# Bond selection criteria



## SixesAndSevens (Dec 4, 2009)

i'm planning to buy and hold bonds in my retirement account.
when I screen bonds, what are the conditions for evaluation?
so far, I have been looking at YTM, company profile and the DBRS rating.
Regarding the rating, if I want to be conservative, should i stick to grade A and above only?
anoher question: is anyting trading below par automatically risky/junk, regardless of rating and company profile?
should i even look for anyting trading below par or is that asking for trouble?


----------



## leslie (May 25, 2009)

A bond trading below par indicates that the market wants a higher return than the return they wanted when the bond was issued. This may be because of some company specific issues, or it might be the general business cycle has changed, or it might be that inflation expectations have changed.

Last year the availability of cash for companies died up completely as investors wanted the safety of government debts. Corporate debt became more risky for almost ALL companies. More perceived risk >> higher yields demanded >>lower bond prices = discounts to par.

Yes some companies were reclassified as junk in the process, but a lot of basically great companies had the same thing happen to their debt. During the 2003-2007 bull run, investors were UNDERVALUING risk, so all debt issued during that period had very low coupons. Now things are more like long-term historical rates - higher.

An important issue you are missing is duration. My calculator gives me the metric, and I think there are some web calculators, but I don't know any addresses. Here is basic bond calculator created by Hank Cunningham.

How much risk you are willing to accept, and the returns you need to compensate is your personal decision. No one can tell you.


----------



## SixesAndSevens (Dec 4, 2009)

Thanks leslie.
I am aware of the concept of duration and its corelation to interest rates.
Which is why I am considering only short term bonds (< 5 years).
My risk profile for this investment is very low since it's a retirement account.
I noted that there are many below par bonds issued by provincial and municipals at zero coupon rates.
What is the explanation for issuing zero coupon bonds by such institutions - surely provincial and municipal govt. can afford to pay interest rates.

one more question: is there a prospectus issues for every bond just like there's one for every shares issues?
can i take the CUSIPnumber and search SEADAR or any other site for a bond prospectus?


----------



## leslie (May 25, 2009)

Strip bonds (no coupons) need not have been issued that way. There probably are some - don't know - but... The bond industry participants themselves create the strips by buying the complete bond, and then breaking it up into separate parts that trade individually. 

So if the original bond issue had XXX of face value paying interest on (say) January each year = $50,000, then a single payment due Jan 2015 could become the 'principal' of a separate strip. And retail investors can buy just that one payment.

● ● ● ● ●

JOB A → In the bond selection thread, what maturity limit does the original poster set on the bonds being considered?
JOB B → Please copy the bond selection thread word for word from "anoher question: is" to "asking for trouble?".
The material after this thread comes from a different source.

COLLECTED MATERIAL →
● ● ● ● ●

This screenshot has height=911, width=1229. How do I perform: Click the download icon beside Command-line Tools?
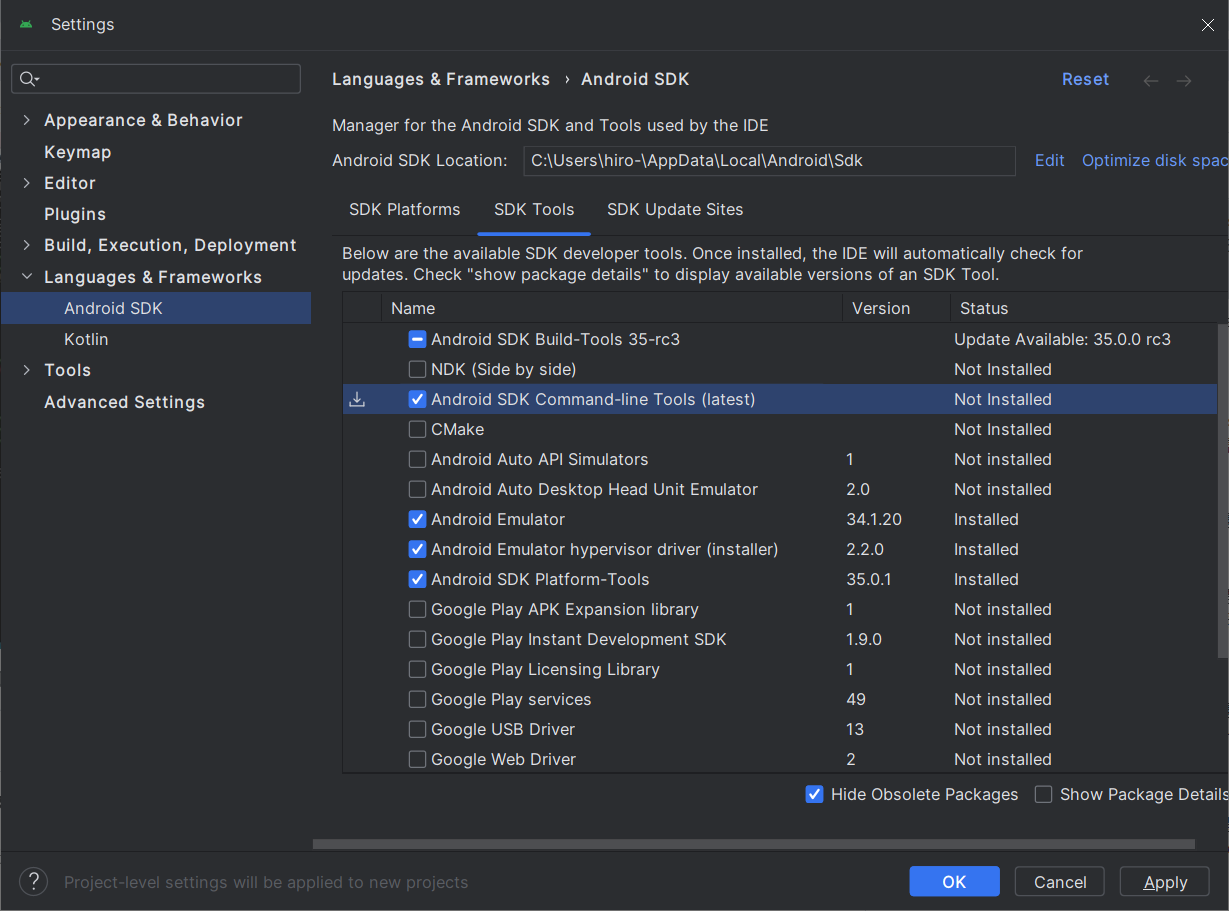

● ● ● ● ●

EXERCISE ANSWER A → Only short-term bonds, under five years.

EXERCISE ANSWER B →
anoher question: is anyting trading below par automatically risky/junk, regardless of rating and company profile?
should i even look for anyting trading below par or is that asking for trouble?